Beyond Outrage
Runs Fri., Jan. 17–Thurs., Jan. 23 at Grand Illusion. Rated R. 112 minutes.
“I’m getting too old for this shit,” says an aging yakuza after being released from jail to rejoin the gang wars. That the speaker is director and star Takeshi Kitano, now 67, and that this is the long-delayed sequel to his 2011 Outrage, only underscores his point. Otomo has been at it too long. He really ought to retire from the killings, vendettas, and endlessly discussed grudges among the crime clans of Tokyo and Osaka . . . but they just keep pulling him back in.

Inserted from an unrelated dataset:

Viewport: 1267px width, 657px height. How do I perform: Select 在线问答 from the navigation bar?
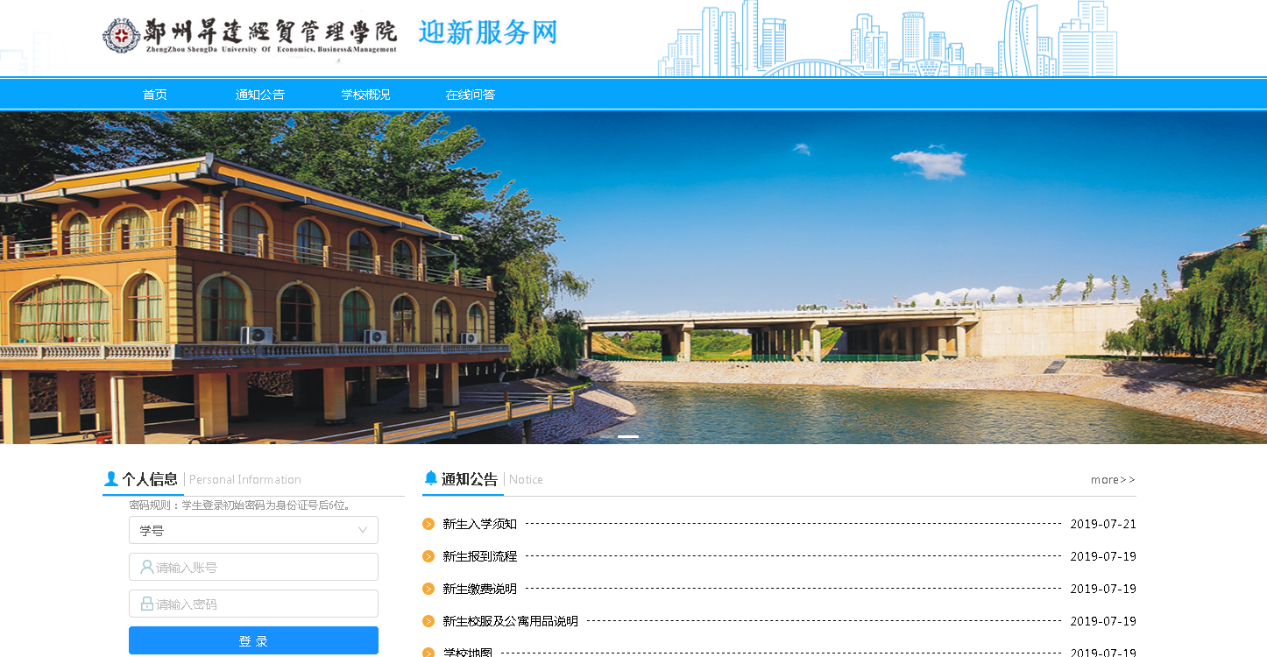pos(470,95)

The problem here—for Otomo, for Kitano, for us—is that we’ve all seen this movie too many times before. The old guard of Beyond Outrage insists on suits and ties and elaborate meeting protocols as they debate old feuds and plan new alliances (always with plans for future betrayal, of course). The new guard is represented by treacherous, ambitious Ishihara (Ryo Kase, back from Outrage), who demands that his elders learn how to master hedge funds and other means of modern criminality. The impudence! Next thing you know, he’ll have the yakuza using Snapchat and Skype!
Otomo, caught between the two gangs being gamed by Detective Kataoka (Fumiyo Kohinata), is a man accustomed to traditional tools: knife, gun, and power drill. (In one concession to technology, however, he finds a novel use for a baseball pitching machine.) As usual, Kitano effectively deploys his lopsided, stroke-ravaged deadpan to the proceedings, but it’s hard to tell if Otomo is just weary or outright bored. As director, Kitano stages the same revenge-planning scenes over and over again, the gangsters lit from above, so that their eyes are dead and coal-dark. The first Outrage was no classic, but a solid return to yakuza-land; this one makes it seem better in retrospect.